Gisel segera menjauhkan ponselnya dari telinganya saat suara kakaknya menggelegar marah.


"Maafkan aku kak. Sekarang Gisel di rumah sakit."


"Apa? kenapa? Dimana?."


"Gisel tak tau sejak kapan disini hanya saja tadi saat menuju ke rumah, Gisel kecelakaan."


"Dimana kau sekarang?."


Gisel bungkam. Ia tak tau dimana ia sekarang.


"Hmm.. itu.. Gisel tak tau ini dimana."


Setelah mengatakan itu, kakaknya segera mematikan sambungan telepon secara sepihak sebelum Gisel menjawabnya. Gisel hanya bisa menghembuskan nafas lelah.


Segera Gisel mengirimkan lokasi tempat ia berada sekarang. Gisel tak bisa mencantumkan nomor ruangan ini karena ia juga tak tau ini dimana.


Pintu ruang inap Gisel terbuka dan menampilkan sosok tampan berjas hitam. Mata tajamnya menatap Gisel.


"Ternyata kau sudah bangun. Apa ada yang sakit?."


Laki-laki itu mendekat ke Gisel dan duduk di brangkar Gisel. Gisel mengerjabkan beberapa kali matanya dan segera sadar.


"Ehm.. tidak ada. Hanya sakit kepala biasa karena shock saja."


"Hmm."


Suasana kamar ini mendadak sunyi. Gisel memutuskan untuk menghubungi beberapa karyawannya di Jepang untuk memantau perkembangan butiknya selama ia tak ada.

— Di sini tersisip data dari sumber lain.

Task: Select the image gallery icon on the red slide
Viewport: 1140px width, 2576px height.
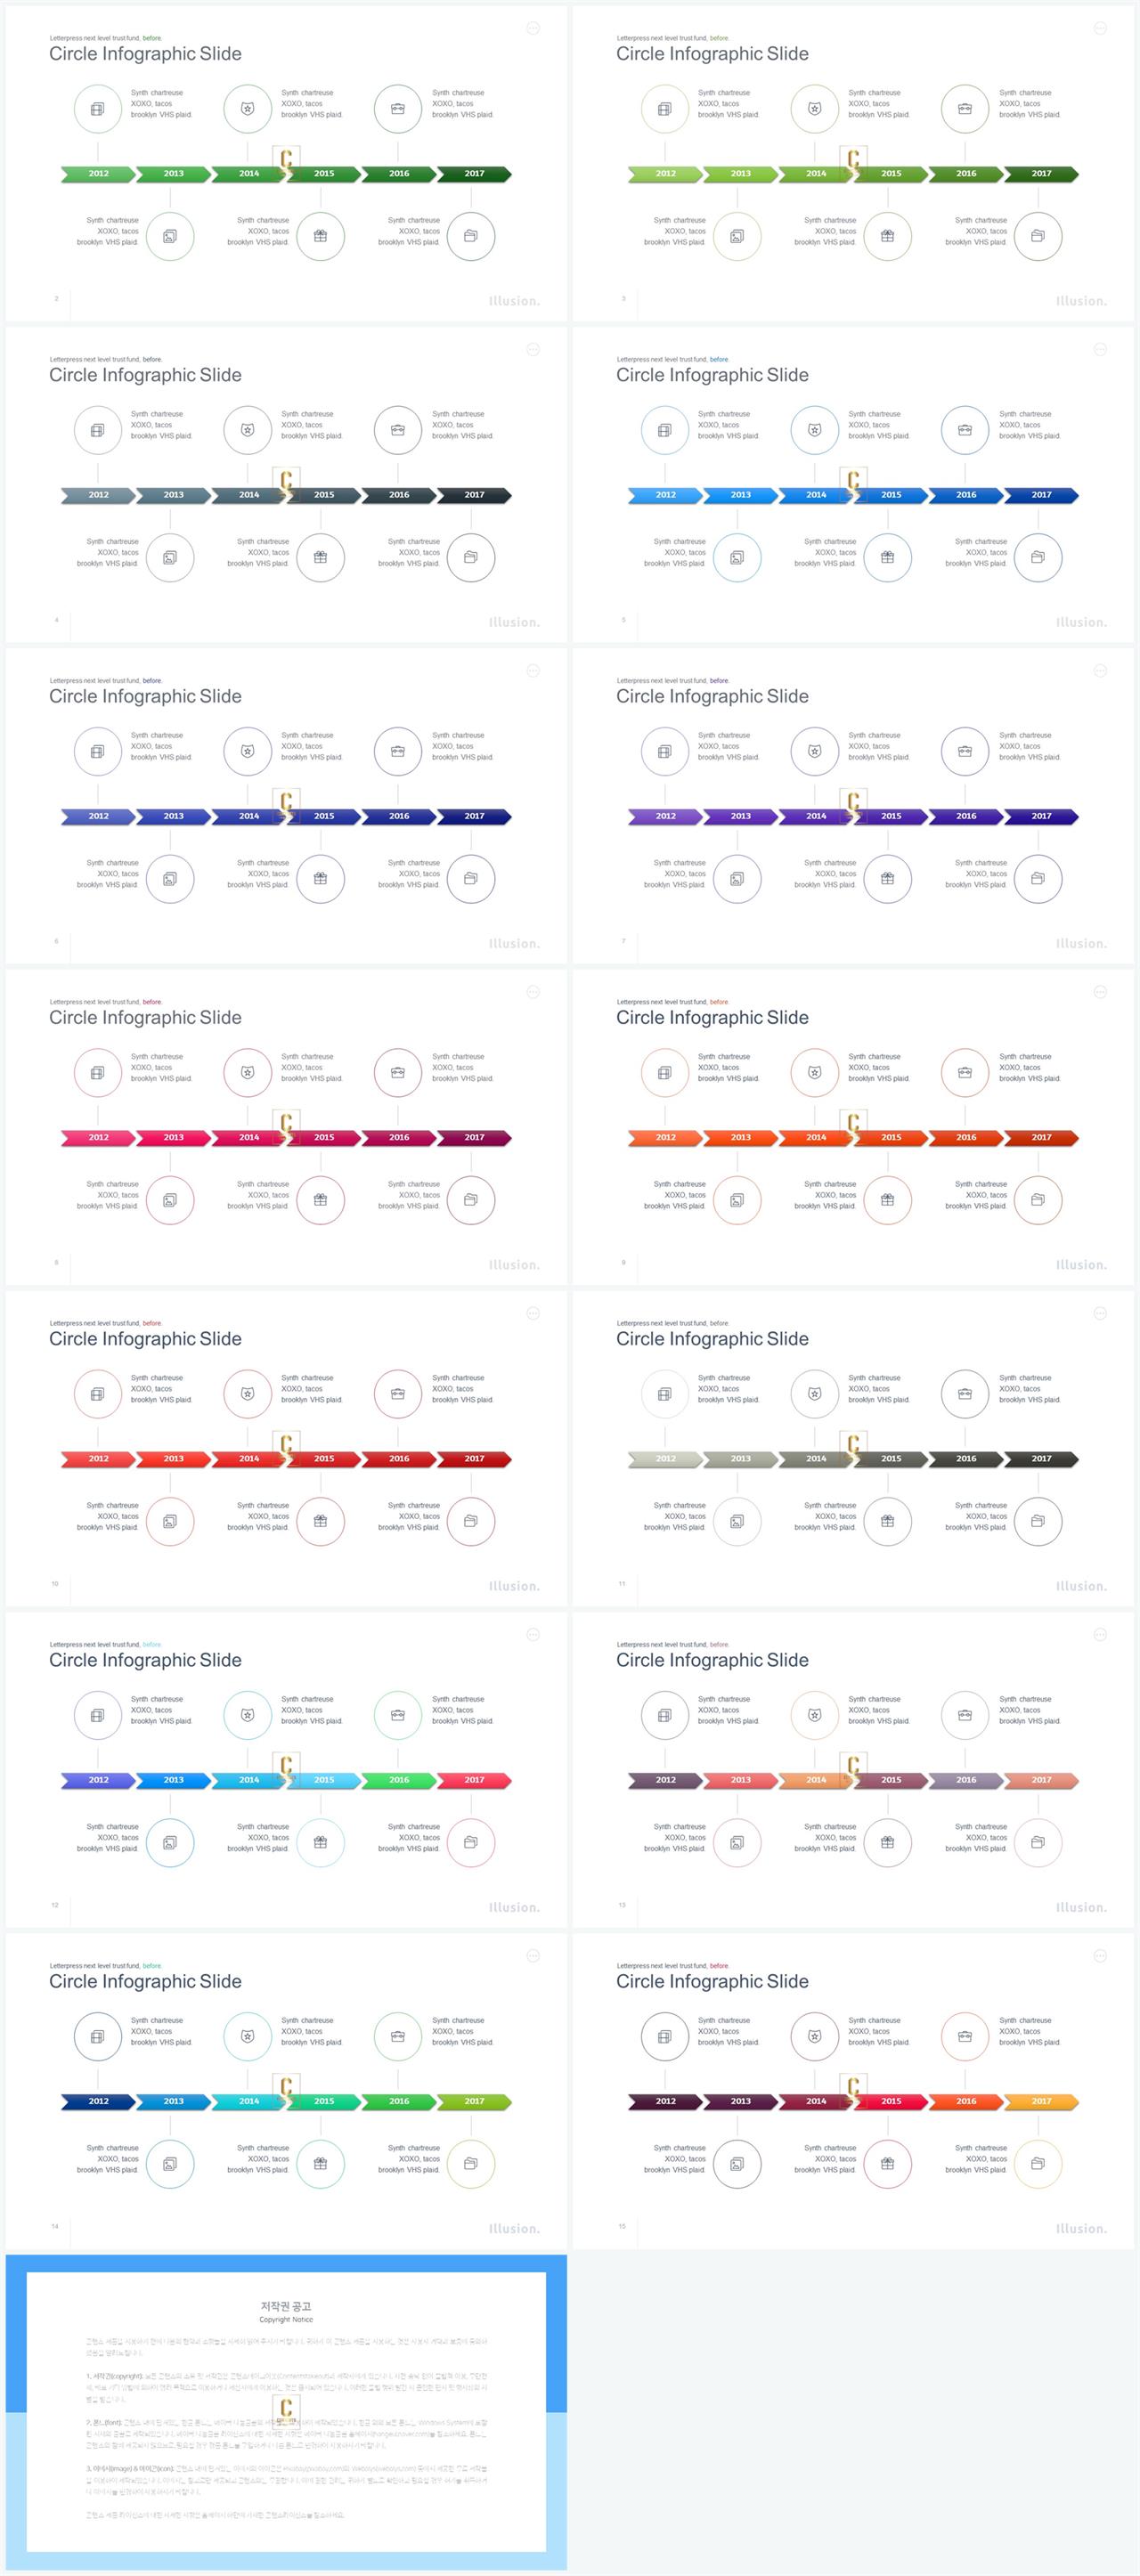Action: (170, 1521)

Laki-laki itu masih menatap tajam Gisel dan membuatnya tak nyaman.


Gisel mendongak melihat laki-laki itu dan bingo, mata mereka bertemu. Laki-laki itu memiliki mata hitam pekat yang tajam. Segera Gisel memutuskan kontak mata mereka.

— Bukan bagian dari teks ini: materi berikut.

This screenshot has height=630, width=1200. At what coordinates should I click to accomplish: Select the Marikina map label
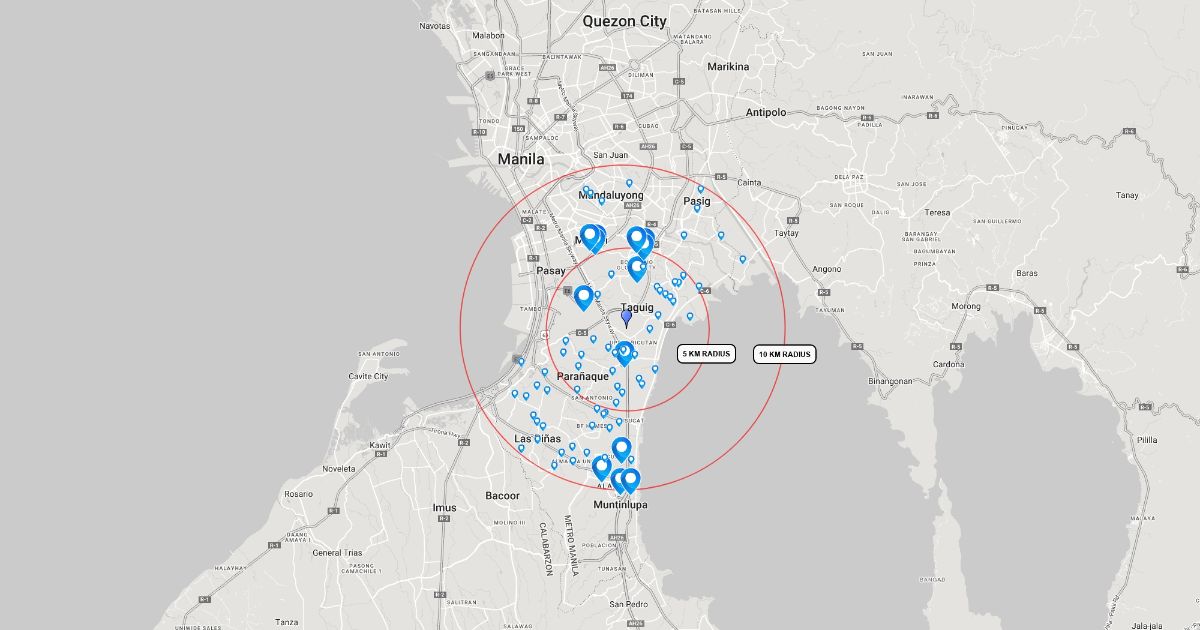click(727, 67)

"Maafkan saya tuan... tapi.. ini dimana?."


"Rumah Sakit Bunda I."


"Kamar?."


"VVIP no 23."


"Apa tuan yang membawa ku ke sini?."


"Ya."


"Em.. nama tuan?."


".."


Gisel menelan air ludahnya saat tak mendapatkan jawabannya.


"Kelvin Frederic."


Gisel menganggukan kepalanya saat ia tau nama laki-laki yang sudah menyelamatkan dirinya.

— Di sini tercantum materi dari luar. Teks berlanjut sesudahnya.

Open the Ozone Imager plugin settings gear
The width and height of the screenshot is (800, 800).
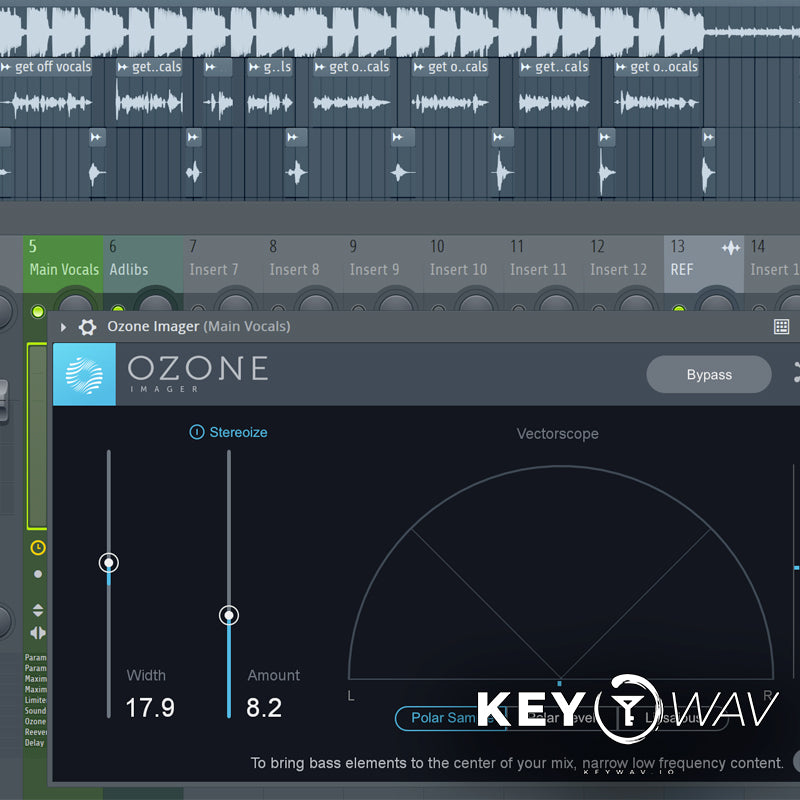click(87, 327)
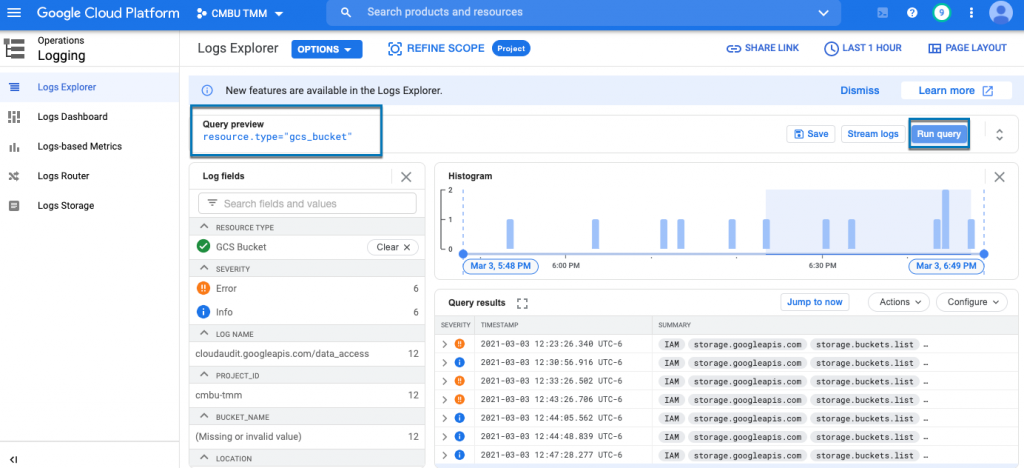The height and width of the screenshot is (468, 1024).
Task: Go to Logs Dashboard page
Action: click(x=72, y=117)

"Terimakasih..  tuan Kelvin karena sudah menyelamatkan diriku."


"Terimakasih kembali karena masih hidup."


"Excuse me?."


Laki-laki di depannya ini tersenyum tipis. Gisel memegang dada kirinya. Jadi Gisel hampir mati tadi? Oh ya tadi kan Gisel kecelakaan.


"Bercanda."


Gisel menatap sengit Kelvin. Tadi itu bercanda? Sungguh lucu.


"Siapa namamu nona?."


Gisel tersenyum dan mengulurkan tangannya. Kelvin hanya menatap uluran tangan Gisel dan segera membalas jabatan tangan Gisel.


"Gisella."


"Setau saya, nama nona tidak mungkin hanya Gisella saja. Pasti ada nama belakangnya."


Gisel terkekeh pelan.


"Gisella Danuardja. Panggil saja Gisel."


"Sepertinya nama mu tak asing."


"Danuardja. Keluarga pengusaha batu bara."


Kelvin menganggukan kepalanya dan segera melepas jabat tangan mereka.


"Apa kau sudah menghubungi keluarga mu?."


"Sudah."


"Kalau begitu saya akan pergi."


Kelvin berdiri dan merapikan jasnya.


"Ah.. terimakasih sekali lagi karena sudah menyelamatkan saya."


"Sama-sama. Saya juga salah."


Kelvin mendadak mencondongkan tubuhnya untuk mendekat ke arah Gisel. Dengan reflek tubuh Gisel mundur hingga Gisel terbaring.


"Semoga saja ini bukanlah akhir dari pertemuan kita."


Setelah mengatakan itu, Kelvin bangkit berdiri dan segera melangkah pergi. Di ambang pintu, Kelvin menoleh ke Gisel dan tersenyum.


Gisel hanya menatap kepergian Kelvin dan merasa memang mereka akan bertemu lagi. Hanya saja tak tau kapan waktu itu akan datang.